Sami clicked his tongue. “Abu Ramiz, please, let it rest.”
The priest’s voice became surly. “He must have connections,” he said. “That’s all I mean.”
And connections are suspect, Omar Yussef thought. Tainted links to the crooks at the top, even to the Israelis. “Sami’s like you,” he said. “You have a Torah like the Jews. But you’re defined by the seven thousand differences between your holy text and theirs. It’s the same with Sami and his connections. It’s the differences that’re important.”
The priest folded his arms across his chest, sat back in his seat and stared out of the window.
They reached the Samaritan houses on the ridge. The well-maintained streets were neater than a Palestinian village and empty, except for a few teenagers playing basketball in a small concrete lot. They stopped their game to watch the police car pass. Blinking into the sun, the children bore the unmistakable signs of inbreeding. Their bullet-shaped heads sat askew on their necks and their big ears stuck out.
“Which way from here?” Sami said, quietly.
The priest directed Sami straight through the village. They came around a knoll at the shoulder of the ridge and up to a gravel parking lot. Signs in Hebrew and English welcomed tourists to the Samaritan holy place. Sami cut the engine and a deep silence enveloped them.

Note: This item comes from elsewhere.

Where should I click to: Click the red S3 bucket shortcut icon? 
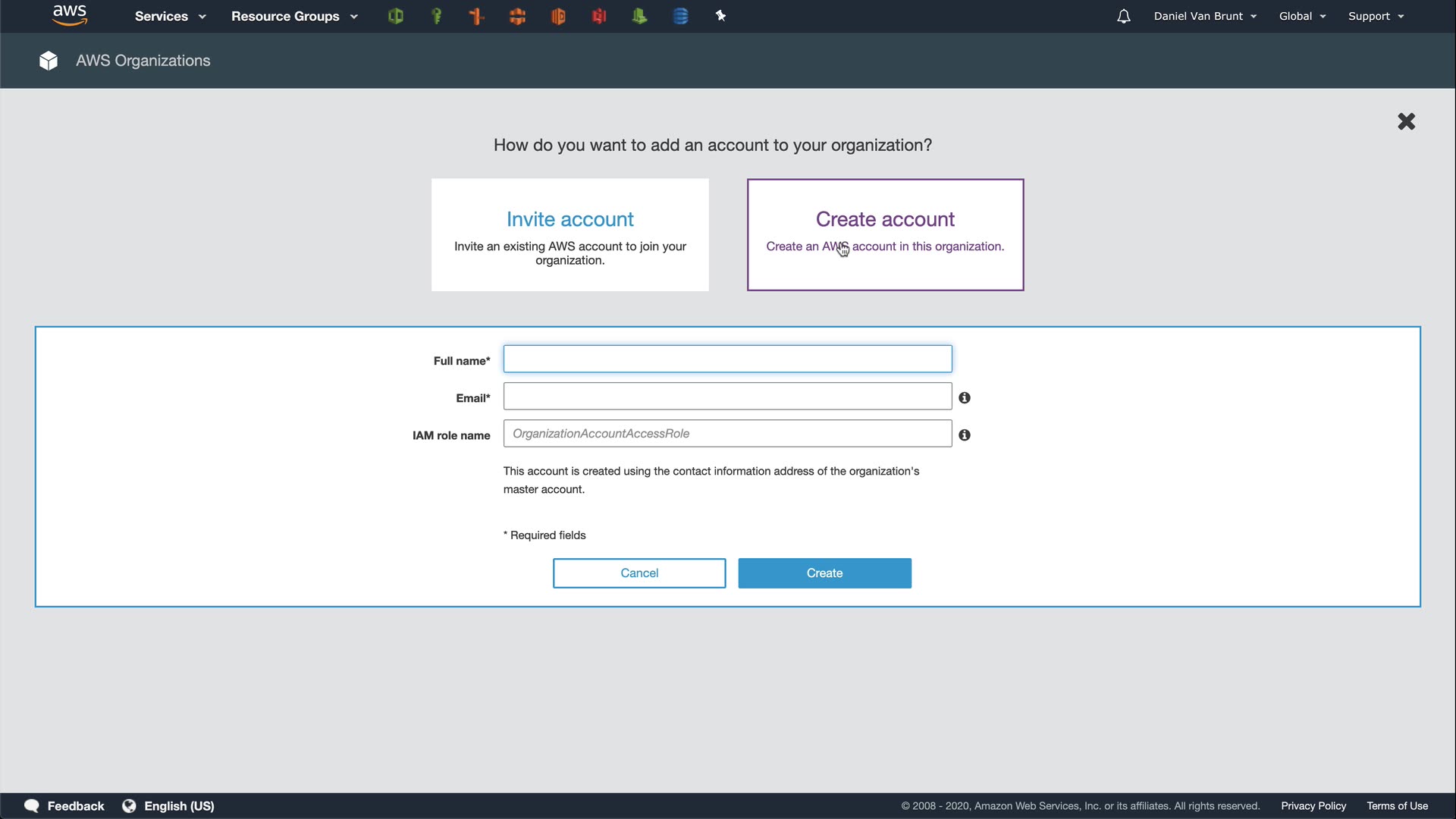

A group of five men loitered, peering down a steep slope into a glade of trees. One of them waved when he saw the priest emerge from the police car. Behind the men, the low walls of an old fortress and its domed inner buildings were silvery in the sunshine.
Beyond the Samaritan village, the ridge extended toward the mansions that had been visible from Nablus and, further away, the red and white communication towers of the Israeli army base at Tel Haras.